I’m not sure what you mean by kernel size. I do give OptiX a larger stack size, but 2048 bytes seems sufficient for cuRAND. My initialization for the RNG is called from the ray generation program and looks like this:
You can do more if you want to the results to be different on every kernel launch. For instance, create a buffer of random numbers on the CPU, and then use them to initialize the RNG in your ray generation program.
In random.h, the rnd() function modifies the seed parameter so the next time you call rnd with the same seed VARIABLE it will give a different value. In practice you give it a first random seed and it will give a random sequence. I suppose that’s what they mean by “random number streams”…
Yes, but on a GPU, you have many threads executing the same commands, and you must be sure it initialize each with a different random seed. Otherwise, you will see patterns in the image or output you generate.
You’re right, I fill an RTBuffer using the host random function to initialize the random values. I did not understand how OptiX distributes the load over blocks so I just avoid CUDA calls that need to know the blockID / threadID. Still “random numbers stream” is the way I’d call a system that - given a random seed - can generate a random stream of values…
Remember that launch_index and threadID/blockID are two different concepts.
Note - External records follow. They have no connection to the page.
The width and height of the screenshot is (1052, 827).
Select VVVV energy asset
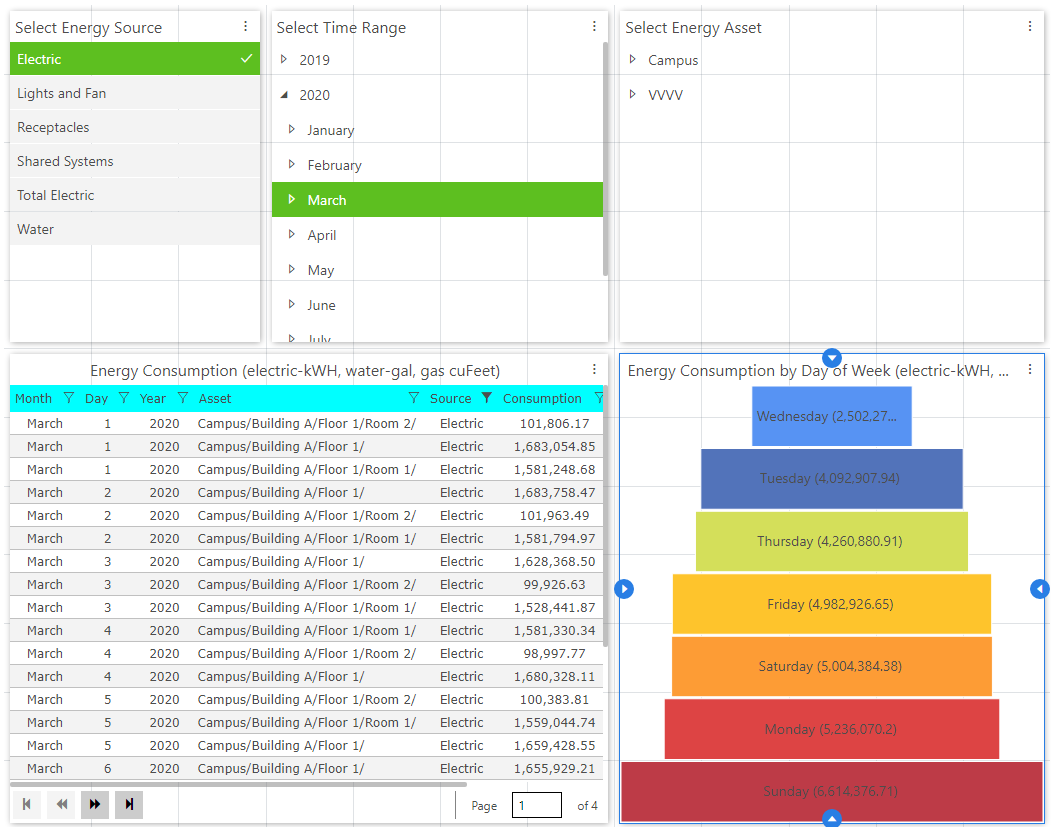pyautogui.click(x=665, y=95)
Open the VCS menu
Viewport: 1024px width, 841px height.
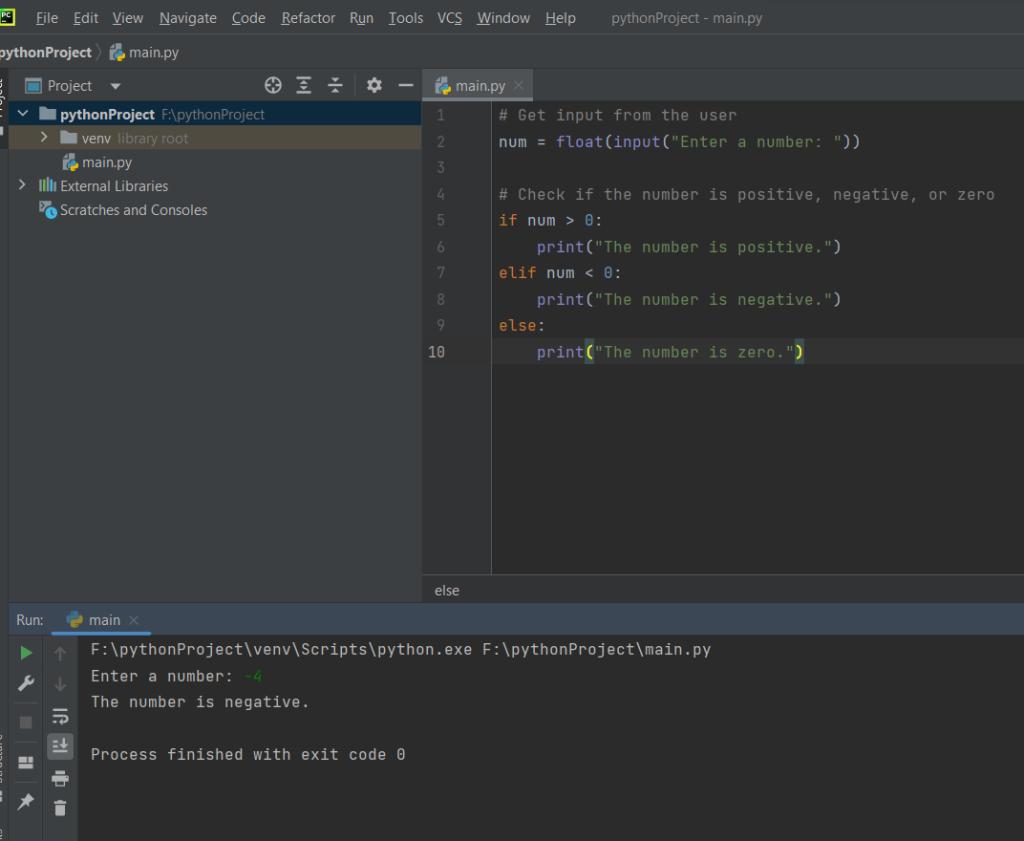(x=449, y=18)
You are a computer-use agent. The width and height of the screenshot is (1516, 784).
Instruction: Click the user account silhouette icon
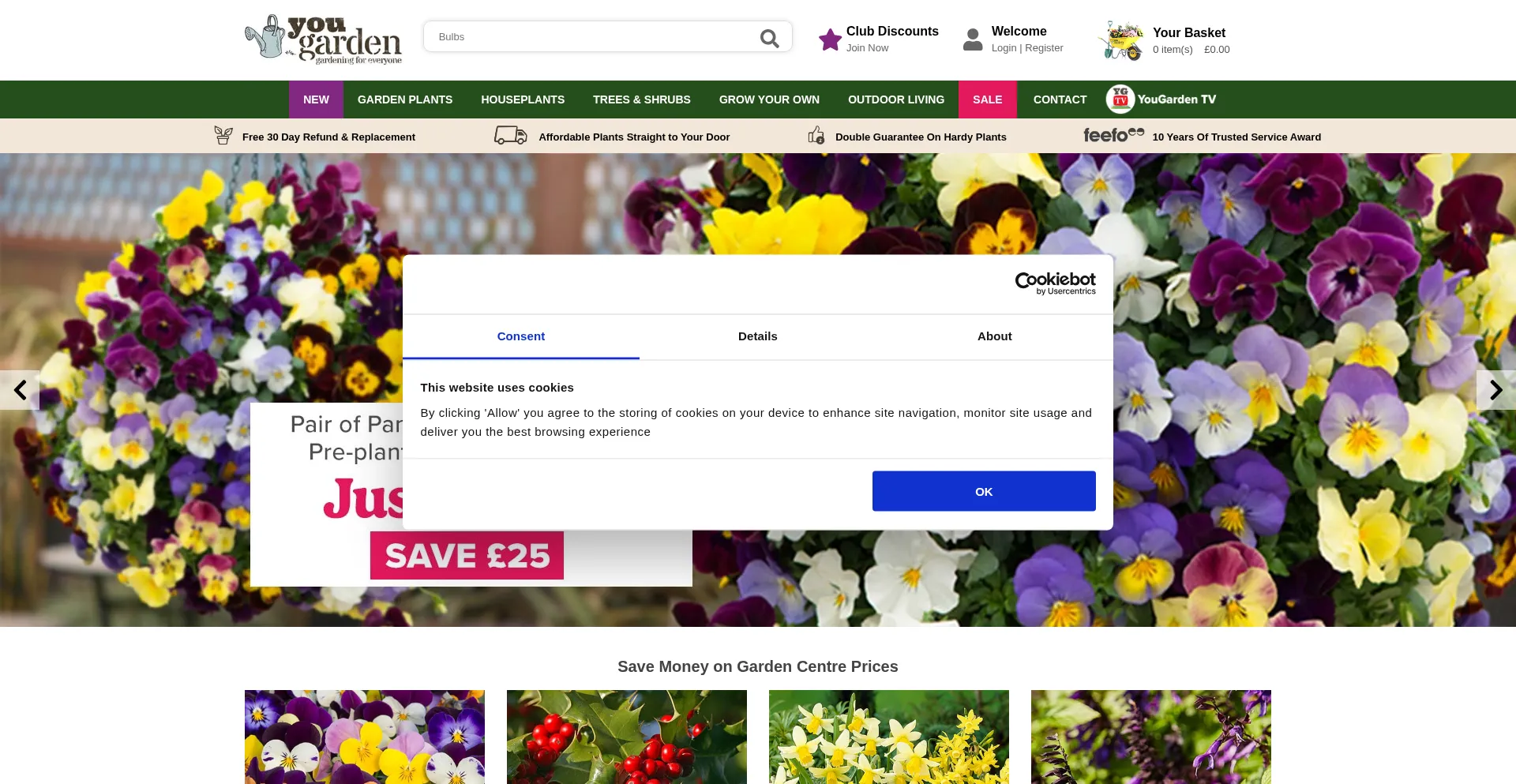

OptiX guarantees that each thread running the ray generation program has a unique launch_index, but not a unique threadID. So you may use launch_index to initialize your pseudorandom number generator, but not threadID.
Are you trying to suggest that there is a problem with using cuRAND or any other random number generating library? cuRAND can indeed generate a “random number stream” as you describe, if you choose to use it that way.
Of course, as I said before, if you want unique results each time you run your program, you’re still better off generating your random seeds on the CPU rather than using launch_index.